Gabriel Herl is Professor for Multipositional Computed Tomography at the Deggendorf Institute of Technology (Technische Hochschule Deggendorf), where he leads a research group focused on robotic X-ray computed tomography (RoboCT) and its application in industrial quality assurance. He received his PhD in 2022 from the Friedrich-Alexander University Erlangen-Nürnberg and the Deggendorf Institute of Technology, with a dissertation on artifact reduction using multipositional data fusion and optimized scan trajectories.

His research centers on the development, optimization, and practical deployment of RoboCT systems.

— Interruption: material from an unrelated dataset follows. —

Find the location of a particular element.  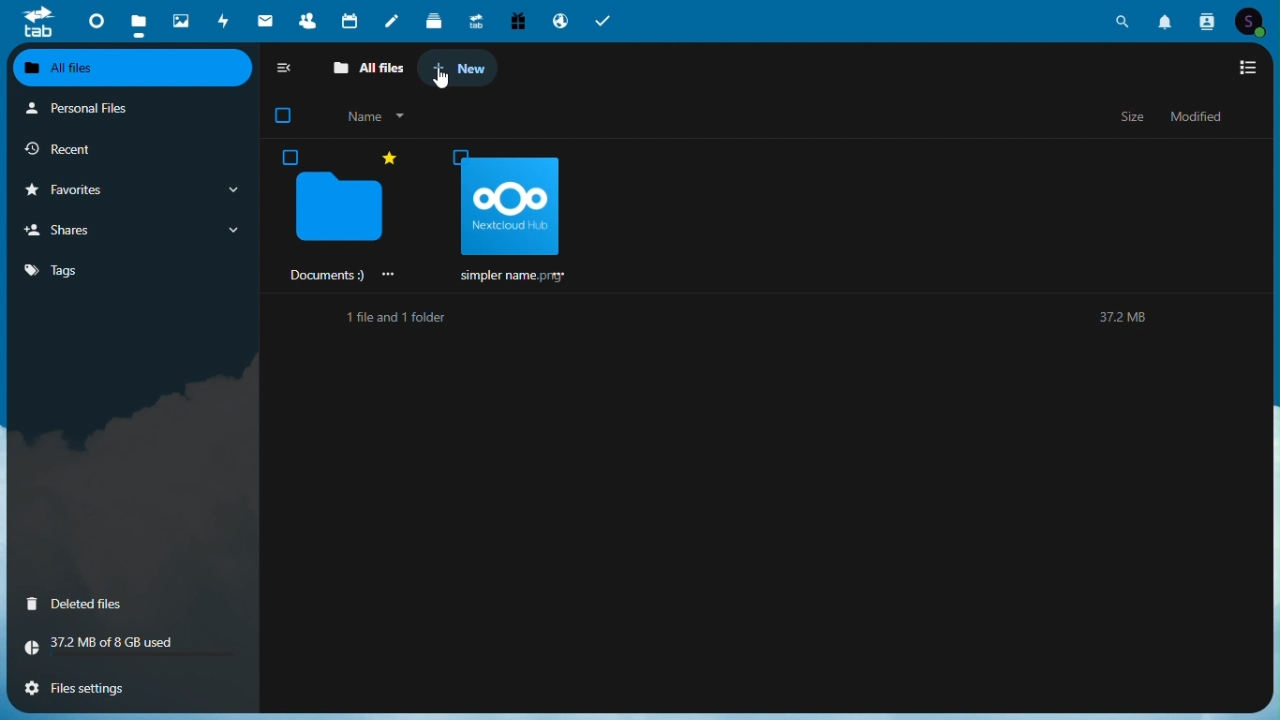

collapse side bar is located at coordinates (287, 65).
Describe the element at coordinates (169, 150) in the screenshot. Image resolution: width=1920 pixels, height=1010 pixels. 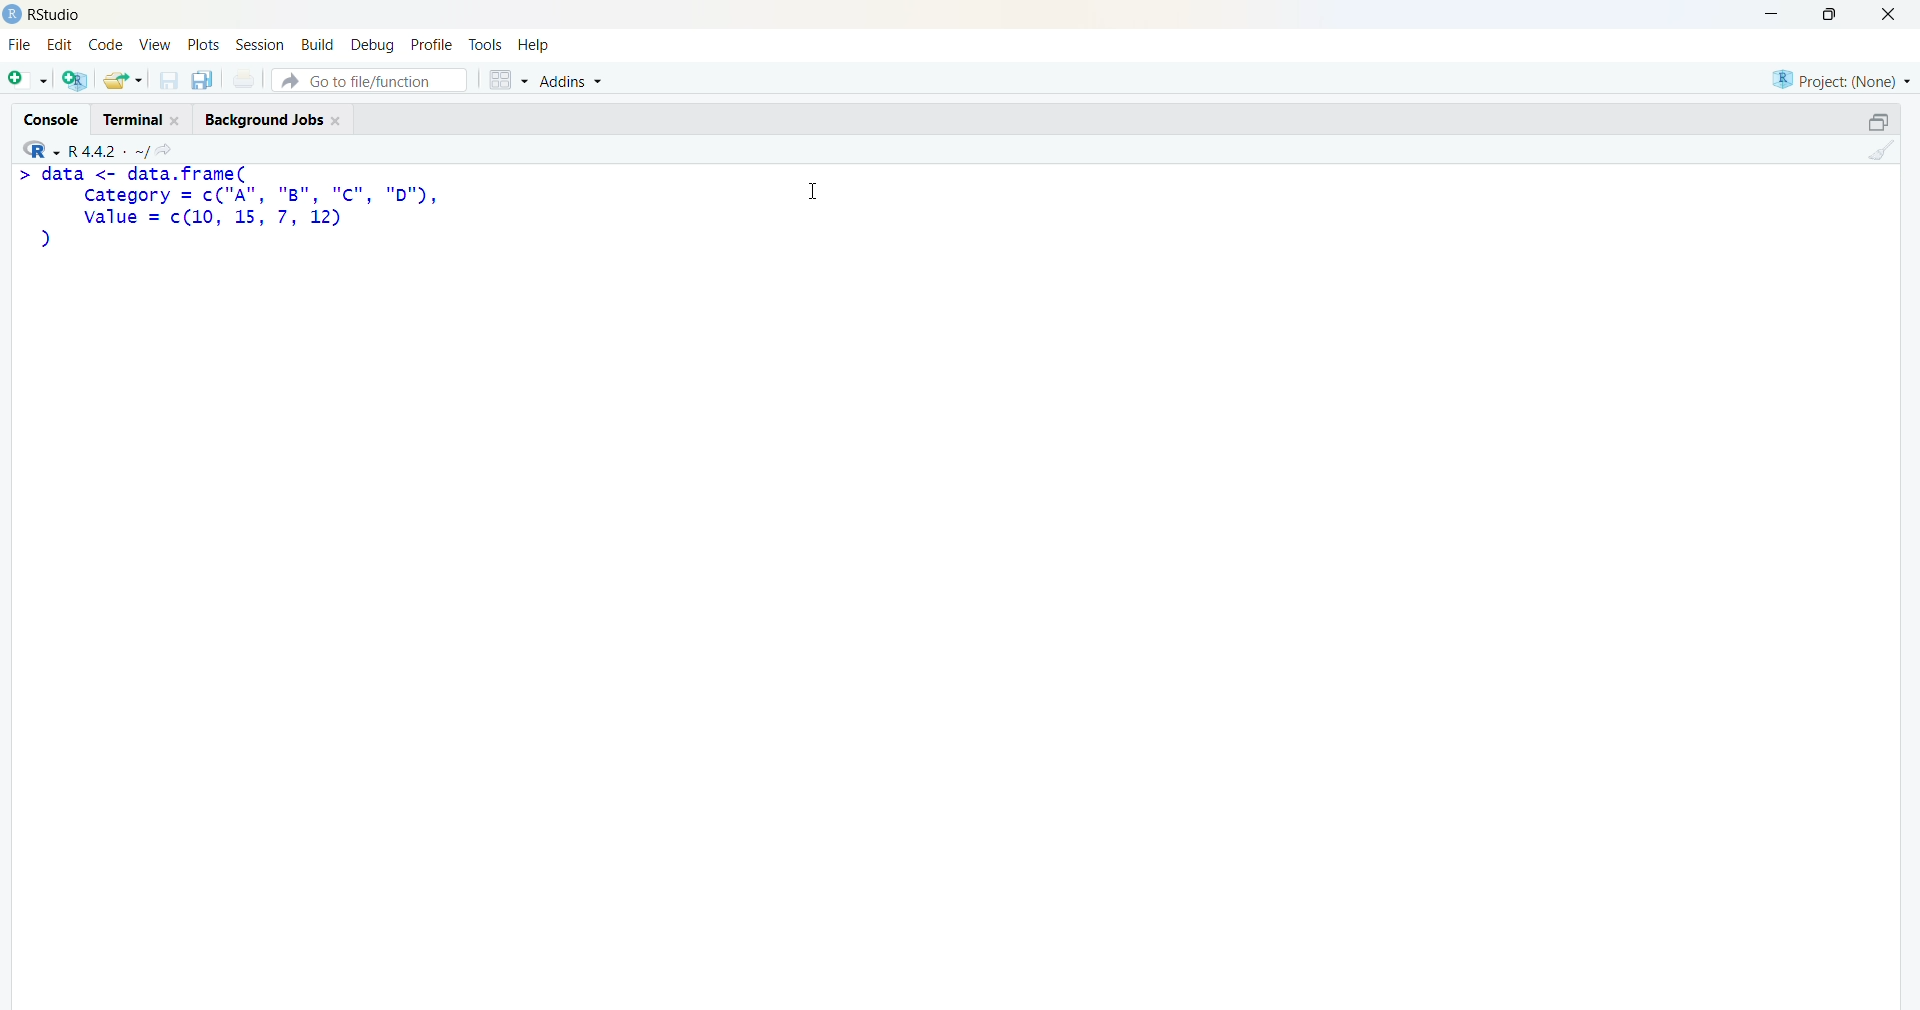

Key areas include trajectory planning for twin-robot systems, modeling and reduction of imaging artifacts, mobile CT system design, and the integration of artificial intelligence for automated scan execution and image analysis. One central objective is to enable flexible, high-quality CT scanning of large and geometrically complex components, even in constrained environments or on-site settings.

He has initiated and led over ten publicly funded research projects with a strong focus on RoboCT. These include national and international collaborations on trajectory optimization, artifact reduction, and scan completeness for twin-robot CT systems, as well as the development of AI-assisted planning algorithms, spectral and multipositional CT techniques, and mobile CT systems for on-site inspection. Several projects address industrial use cases such as the inspection of large components in automotive, aerospace, and infrastructure sectors, aiming to make RoboCT more flexible, application-specific, and robust under real-world conditions.

Gabriel Herl has authored more than 20 peer-reviewed publications in journals and international conferences, including IEEE Transactions on Computational Imaging, Physics in Medicine and Biology, and Nondestructive Testing and Evaluation. He is inventor of a European patent on positioning and data fusion for multipositional CT (EP3407299).

His scientific contributions have been recognized with the Dr.-Ing. Siegfried Werth Foundation Award for an outstanding dissertation (2023) and the Ron Halmshaw Award of the British Institute of Non-Destructive Testing for the best publication in Insight (2020).

He teaches undergraduate and graduate courses on industrial CT and applied mathematics and serves as reviewer for journals including Nondestructive Testing and Evaluation, Tomography of Materials and Structures, and Medical Physics.